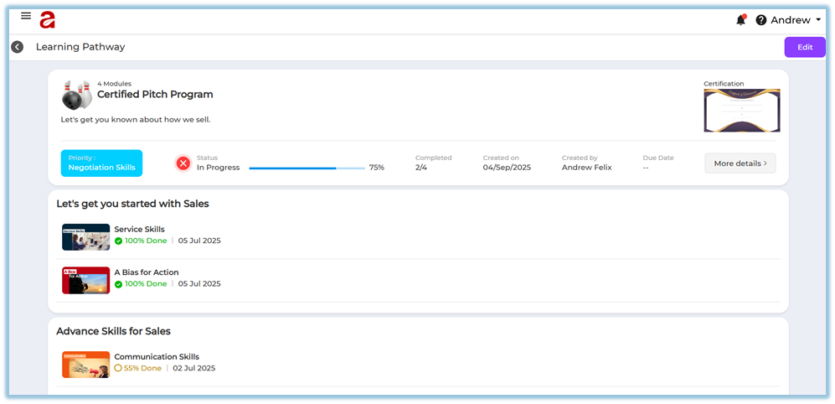This screenshot has height=404, width=835.
Task: Open the Service Skills module title
Action: coord(139,229)
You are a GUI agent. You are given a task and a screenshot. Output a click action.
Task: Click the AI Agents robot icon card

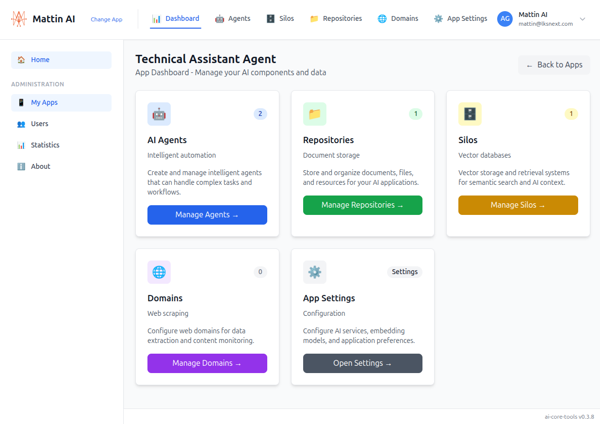click(x=159, y=114)

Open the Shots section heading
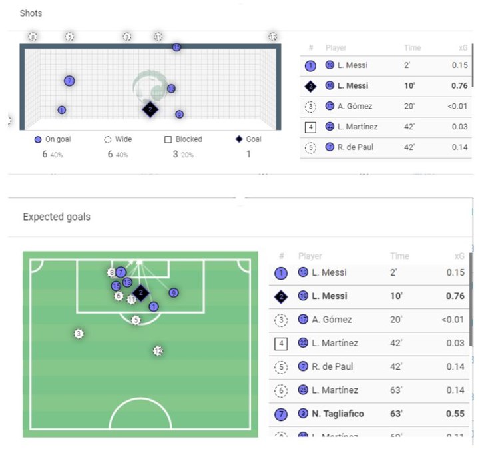[x=31, y=13]
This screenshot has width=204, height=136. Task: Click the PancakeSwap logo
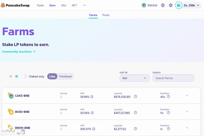[x=15, y=5]
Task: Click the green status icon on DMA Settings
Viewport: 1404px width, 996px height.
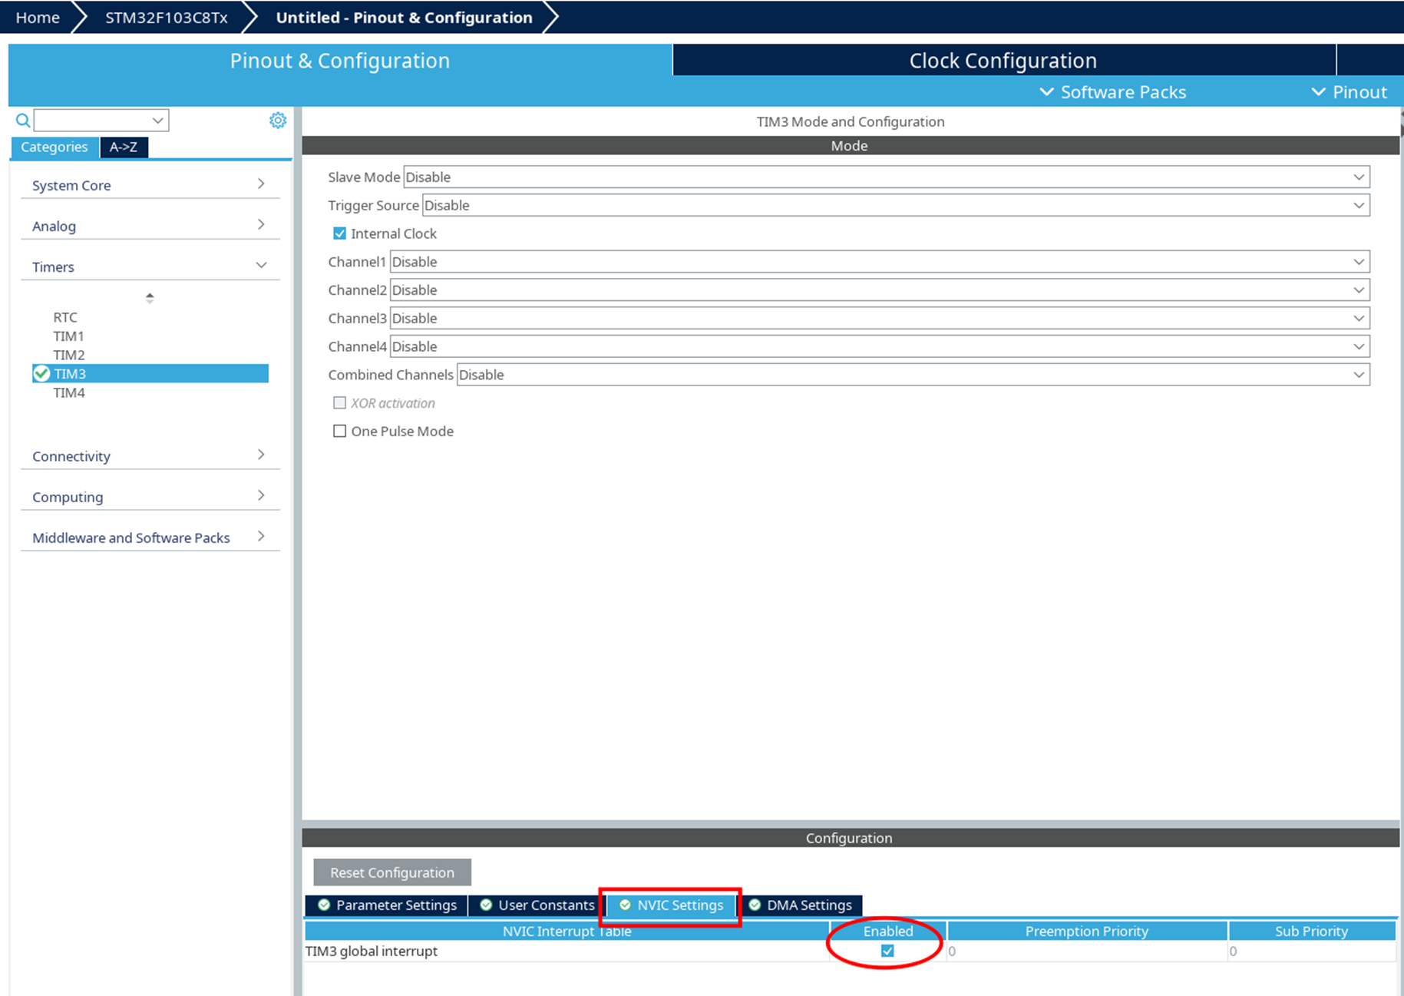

------------------------------------------------------------

__Instructions to follow__
Leave the pictures out, and please copy only the lines from the one with "You are a GUI" through the end of the listing.

__Expected answer__
You are a GUI agent. You are given a task and a screenshot. Output a click action.
Task: Click the AI Agents robot icon card

click(x=159, y=114)

Open the Shots section heading
[x=31, y=13]
This screenshot has width=204, height=136. Task: Click the PancakeSwap logo
[x=15, y=5]
Task: Click the green status icon on DMA Settings
Viewport: 1404px width, 996px height.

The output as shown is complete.